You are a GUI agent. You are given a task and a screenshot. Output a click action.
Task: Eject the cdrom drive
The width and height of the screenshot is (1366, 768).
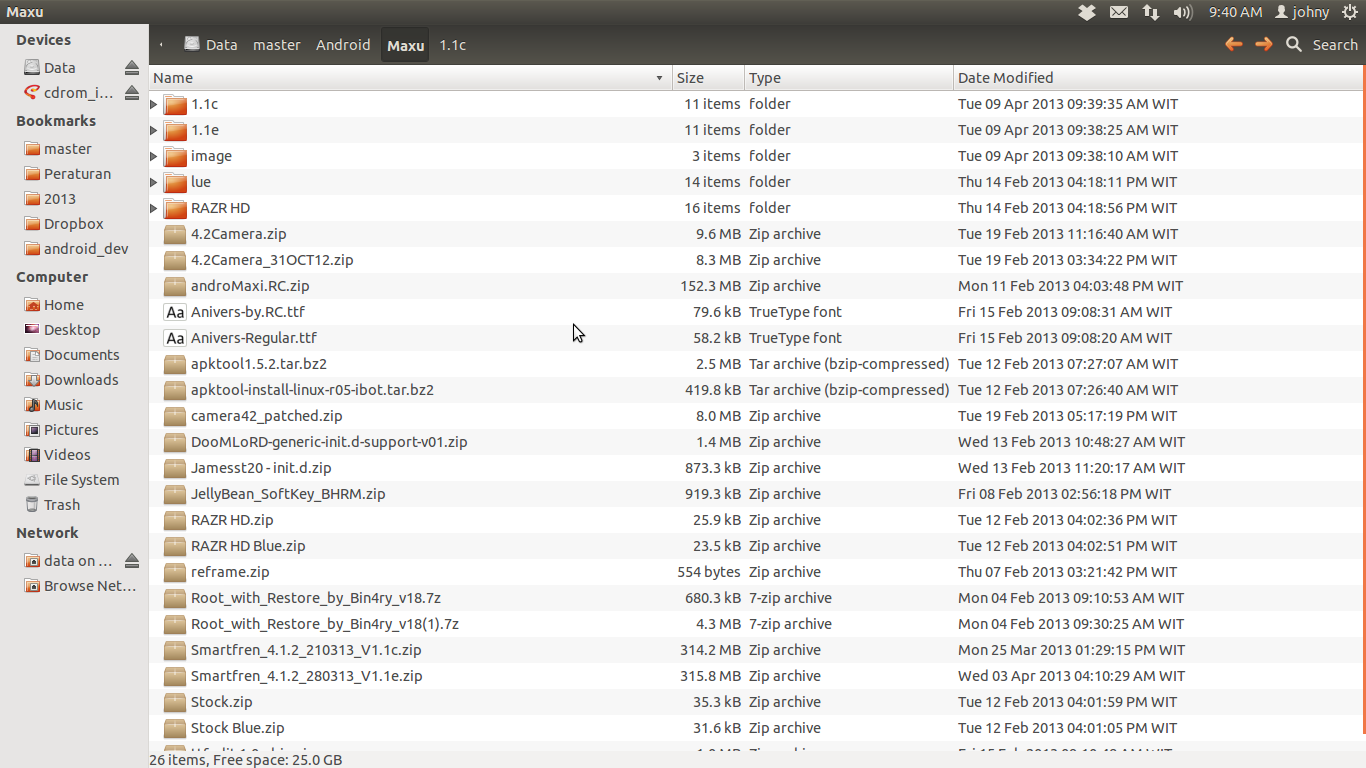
--
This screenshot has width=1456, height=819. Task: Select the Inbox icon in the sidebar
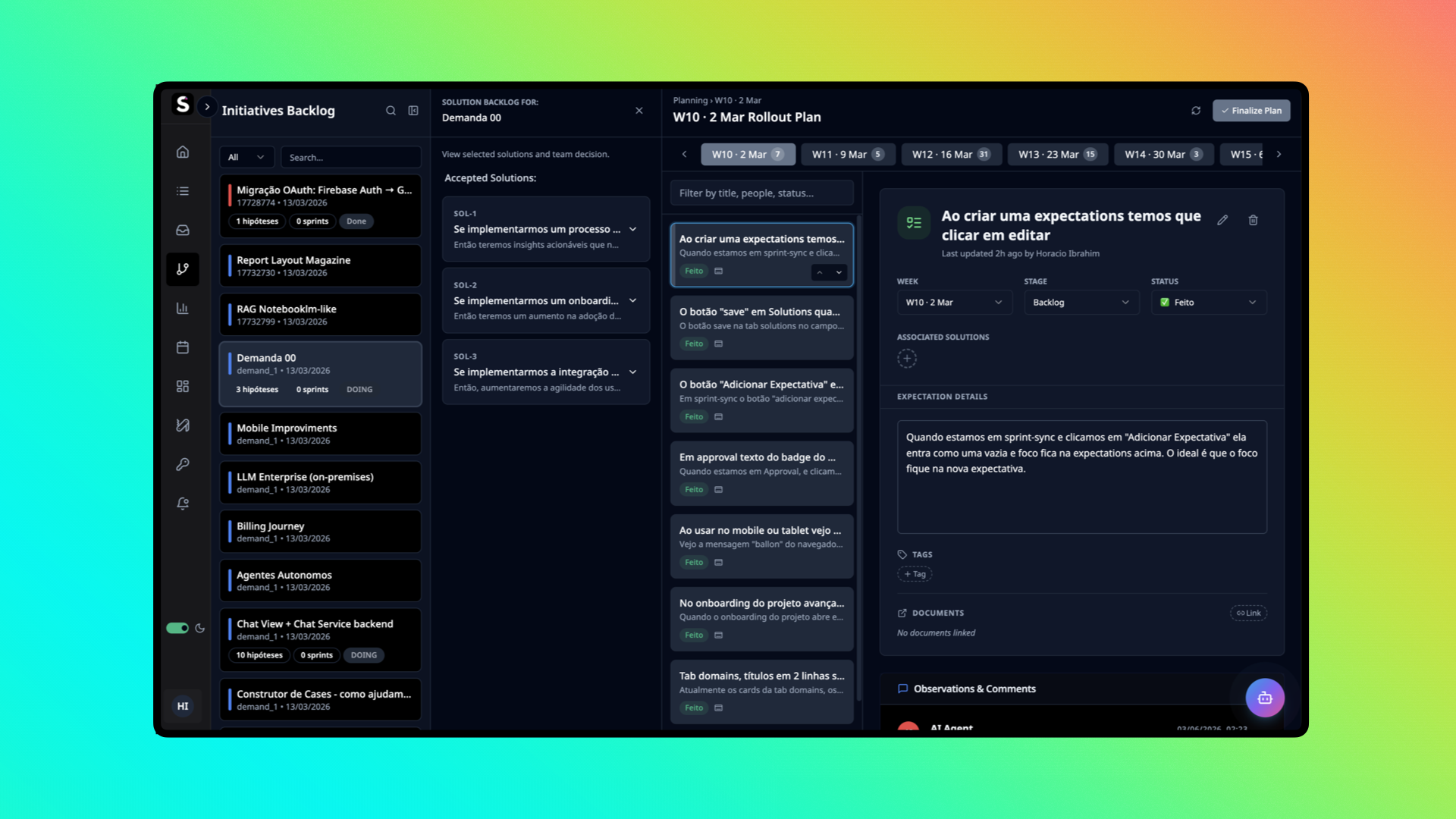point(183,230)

GOAL
Rewrite only the lines from the line with "You are a GUI" to the line with "The width and", changing "cdrom drive" to "optical drive" and leaving the rest of the wording unchanged.

RESPONSE TO THE EXERCISE
You are a GUI agent. You are given a task and a screenshot. Output a click action.
Task: Eject the optical drive
The width and height of the screenshot is (1366, 768).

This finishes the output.